WORK TASK:
Exactly the lines from the one containing "The height and width of the screenshot is (1074, 1120)." to the last line of the records, inclusive, are to be transcribed; include no others.

[Saved data entries]
%%
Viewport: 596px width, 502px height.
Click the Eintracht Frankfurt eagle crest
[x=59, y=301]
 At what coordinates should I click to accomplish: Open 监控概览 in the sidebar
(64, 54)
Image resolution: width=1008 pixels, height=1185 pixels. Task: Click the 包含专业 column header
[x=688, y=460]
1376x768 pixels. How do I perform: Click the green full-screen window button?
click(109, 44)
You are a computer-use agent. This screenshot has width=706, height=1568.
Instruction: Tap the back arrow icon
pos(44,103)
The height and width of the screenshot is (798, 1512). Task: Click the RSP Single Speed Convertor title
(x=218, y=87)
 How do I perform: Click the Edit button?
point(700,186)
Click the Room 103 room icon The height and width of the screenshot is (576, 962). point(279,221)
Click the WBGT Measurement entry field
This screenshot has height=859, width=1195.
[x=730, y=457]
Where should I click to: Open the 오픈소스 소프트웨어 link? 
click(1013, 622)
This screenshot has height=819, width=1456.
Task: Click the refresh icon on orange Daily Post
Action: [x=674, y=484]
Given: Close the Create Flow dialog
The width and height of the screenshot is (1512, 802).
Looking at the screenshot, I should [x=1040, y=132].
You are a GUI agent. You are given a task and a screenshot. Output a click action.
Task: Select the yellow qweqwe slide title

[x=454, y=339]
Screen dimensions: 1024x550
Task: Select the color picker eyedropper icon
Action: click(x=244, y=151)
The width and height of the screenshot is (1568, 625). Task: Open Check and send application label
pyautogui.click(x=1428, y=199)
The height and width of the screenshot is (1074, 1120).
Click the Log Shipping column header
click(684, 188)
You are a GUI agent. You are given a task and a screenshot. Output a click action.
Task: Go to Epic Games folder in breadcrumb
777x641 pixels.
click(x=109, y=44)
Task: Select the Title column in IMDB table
%%
THE ANSWER:
The height and width of the screenshot is (1074, 1120).
Click the Log Shipping column header
click(684, 188)
You are a GUI agent. You are given a task and a screenshot. Output a click action.
Task: Go to Epic Games folder in breadcrumb
777x641 pixels.
click(x=109, y=44)
Task: Select the Title column in IMDB table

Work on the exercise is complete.